(REQUIREMENTS): Switch "Where should I click to" to "Where do I click to" in the items between the line holding "This screenshot has width=813, height=754." and the line holding "Action: click(158, 548)", inclusive. Give those lines again with nothing else changed.

Items from a data source
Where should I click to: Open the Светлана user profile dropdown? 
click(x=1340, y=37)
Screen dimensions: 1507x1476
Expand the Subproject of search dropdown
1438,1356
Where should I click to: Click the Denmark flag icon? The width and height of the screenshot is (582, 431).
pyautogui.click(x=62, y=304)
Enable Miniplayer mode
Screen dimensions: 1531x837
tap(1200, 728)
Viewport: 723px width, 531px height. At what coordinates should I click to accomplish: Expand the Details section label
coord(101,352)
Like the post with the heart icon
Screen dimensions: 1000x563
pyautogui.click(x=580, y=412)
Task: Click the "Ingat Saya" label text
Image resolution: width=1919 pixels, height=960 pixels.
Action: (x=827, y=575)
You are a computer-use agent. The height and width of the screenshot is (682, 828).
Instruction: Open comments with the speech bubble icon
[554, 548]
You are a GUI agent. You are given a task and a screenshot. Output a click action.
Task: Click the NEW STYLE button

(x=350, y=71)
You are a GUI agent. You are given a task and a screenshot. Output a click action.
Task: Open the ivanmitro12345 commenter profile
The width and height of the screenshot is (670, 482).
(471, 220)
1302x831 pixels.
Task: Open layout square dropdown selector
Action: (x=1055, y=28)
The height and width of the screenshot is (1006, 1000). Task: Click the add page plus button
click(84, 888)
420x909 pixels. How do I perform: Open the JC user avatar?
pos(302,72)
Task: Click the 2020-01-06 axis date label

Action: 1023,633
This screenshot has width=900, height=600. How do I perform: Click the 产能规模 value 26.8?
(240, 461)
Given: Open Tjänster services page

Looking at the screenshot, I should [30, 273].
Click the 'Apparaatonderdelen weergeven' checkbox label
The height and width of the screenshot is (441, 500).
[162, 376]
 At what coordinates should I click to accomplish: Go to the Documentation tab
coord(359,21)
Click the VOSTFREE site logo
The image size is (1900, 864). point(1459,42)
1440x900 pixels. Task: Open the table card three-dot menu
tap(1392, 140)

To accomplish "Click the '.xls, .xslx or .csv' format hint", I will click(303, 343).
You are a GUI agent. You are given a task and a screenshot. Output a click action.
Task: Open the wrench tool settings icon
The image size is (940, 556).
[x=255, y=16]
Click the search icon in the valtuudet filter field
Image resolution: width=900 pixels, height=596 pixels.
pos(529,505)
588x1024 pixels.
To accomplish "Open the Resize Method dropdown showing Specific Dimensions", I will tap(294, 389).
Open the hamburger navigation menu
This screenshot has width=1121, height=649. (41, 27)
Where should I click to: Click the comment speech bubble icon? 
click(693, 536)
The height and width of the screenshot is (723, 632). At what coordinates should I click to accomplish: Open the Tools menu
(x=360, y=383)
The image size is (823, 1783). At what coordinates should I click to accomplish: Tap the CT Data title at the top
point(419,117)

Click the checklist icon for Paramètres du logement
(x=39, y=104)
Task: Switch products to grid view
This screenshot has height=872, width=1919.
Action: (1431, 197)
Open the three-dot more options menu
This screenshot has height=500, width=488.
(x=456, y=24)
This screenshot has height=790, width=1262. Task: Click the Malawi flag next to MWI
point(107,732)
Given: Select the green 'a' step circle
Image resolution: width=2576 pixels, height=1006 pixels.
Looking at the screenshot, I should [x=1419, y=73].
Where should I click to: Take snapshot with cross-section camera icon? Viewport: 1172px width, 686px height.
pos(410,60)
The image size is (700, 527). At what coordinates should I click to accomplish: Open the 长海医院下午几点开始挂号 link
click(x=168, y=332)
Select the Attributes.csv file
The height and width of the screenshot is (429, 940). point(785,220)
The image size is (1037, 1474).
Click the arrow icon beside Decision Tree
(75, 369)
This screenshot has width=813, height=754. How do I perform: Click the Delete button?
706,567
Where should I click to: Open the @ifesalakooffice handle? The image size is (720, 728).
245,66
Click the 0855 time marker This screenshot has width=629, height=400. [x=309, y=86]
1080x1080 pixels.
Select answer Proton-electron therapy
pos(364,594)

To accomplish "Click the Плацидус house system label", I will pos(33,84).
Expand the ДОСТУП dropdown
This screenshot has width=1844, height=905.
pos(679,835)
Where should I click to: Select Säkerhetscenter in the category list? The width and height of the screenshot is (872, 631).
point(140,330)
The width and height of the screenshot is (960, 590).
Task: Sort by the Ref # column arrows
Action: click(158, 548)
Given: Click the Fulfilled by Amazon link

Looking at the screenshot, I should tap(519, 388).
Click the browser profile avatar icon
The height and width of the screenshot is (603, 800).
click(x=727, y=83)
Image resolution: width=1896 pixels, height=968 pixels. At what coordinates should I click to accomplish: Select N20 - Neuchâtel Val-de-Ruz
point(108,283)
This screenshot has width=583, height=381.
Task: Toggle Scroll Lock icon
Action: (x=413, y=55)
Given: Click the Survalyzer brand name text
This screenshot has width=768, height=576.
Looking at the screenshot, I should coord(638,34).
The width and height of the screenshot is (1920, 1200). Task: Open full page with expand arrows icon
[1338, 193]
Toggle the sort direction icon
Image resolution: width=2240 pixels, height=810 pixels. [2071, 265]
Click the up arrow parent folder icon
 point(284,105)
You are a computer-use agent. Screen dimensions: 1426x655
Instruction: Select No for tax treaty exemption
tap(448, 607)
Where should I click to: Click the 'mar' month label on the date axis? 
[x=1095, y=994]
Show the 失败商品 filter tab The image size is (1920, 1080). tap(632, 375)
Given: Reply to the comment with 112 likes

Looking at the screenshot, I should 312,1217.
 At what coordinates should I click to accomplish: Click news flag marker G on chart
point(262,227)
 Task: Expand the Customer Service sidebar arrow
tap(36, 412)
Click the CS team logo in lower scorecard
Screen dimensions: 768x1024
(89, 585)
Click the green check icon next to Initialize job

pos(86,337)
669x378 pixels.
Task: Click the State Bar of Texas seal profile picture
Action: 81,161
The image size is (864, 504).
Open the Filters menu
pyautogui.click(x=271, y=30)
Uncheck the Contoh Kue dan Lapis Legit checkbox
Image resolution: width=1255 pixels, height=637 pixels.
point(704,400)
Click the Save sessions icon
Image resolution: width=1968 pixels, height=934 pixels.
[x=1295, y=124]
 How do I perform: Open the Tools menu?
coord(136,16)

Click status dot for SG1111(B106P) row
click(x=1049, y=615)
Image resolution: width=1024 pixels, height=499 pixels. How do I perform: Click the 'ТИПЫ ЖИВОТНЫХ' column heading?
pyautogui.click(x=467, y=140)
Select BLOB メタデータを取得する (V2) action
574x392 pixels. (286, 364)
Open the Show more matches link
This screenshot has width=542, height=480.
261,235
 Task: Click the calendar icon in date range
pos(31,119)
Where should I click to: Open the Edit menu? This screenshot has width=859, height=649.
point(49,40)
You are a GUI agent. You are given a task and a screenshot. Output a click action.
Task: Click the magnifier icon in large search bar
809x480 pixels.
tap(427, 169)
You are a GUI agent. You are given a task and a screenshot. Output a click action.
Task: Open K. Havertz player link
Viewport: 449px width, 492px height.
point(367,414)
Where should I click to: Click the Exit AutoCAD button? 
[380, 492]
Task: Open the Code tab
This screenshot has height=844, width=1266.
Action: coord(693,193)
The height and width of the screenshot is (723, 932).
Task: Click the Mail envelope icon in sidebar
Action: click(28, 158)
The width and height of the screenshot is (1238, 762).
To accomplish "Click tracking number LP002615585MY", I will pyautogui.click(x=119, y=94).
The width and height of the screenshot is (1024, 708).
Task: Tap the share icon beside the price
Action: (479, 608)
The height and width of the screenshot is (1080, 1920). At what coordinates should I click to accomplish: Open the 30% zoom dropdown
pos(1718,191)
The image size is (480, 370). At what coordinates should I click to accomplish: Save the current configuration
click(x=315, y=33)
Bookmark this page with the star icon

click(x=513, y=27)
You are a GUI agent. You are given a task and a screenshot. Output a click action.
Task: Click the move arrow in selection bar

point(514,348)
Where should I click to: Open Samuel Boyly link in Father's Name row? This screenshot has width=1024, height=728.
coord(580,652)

(COMPLETE ANSWER):
This screenshot has width=813, height=754. How do I perform: Click the Delete button?
706,567
Where do I click to: Open the @ifesalakooffice handle? The image size is (720, 728).
245,66
Click the 0855 time marker This screenshot has width=629, height=400. [x=309, y=86]
1080x1080 pixels.
Select answer Proton-electron therapy
pos(364,594)

To accomplish "Click the Плацидус house system label", I will pos(33,84).
Expand the ДОСТУП dropdown
This screenshot has width=1844, height=905.
pos(679,835)
Where do I click to: Select Säkerhetscenter in the category list? The width and height of the screenshot is (872, 631).
point(140,330)
The width and height of the screenshot is (960, 590).
Task: Sort by the Ref # column arrows
Action: click(158, 548)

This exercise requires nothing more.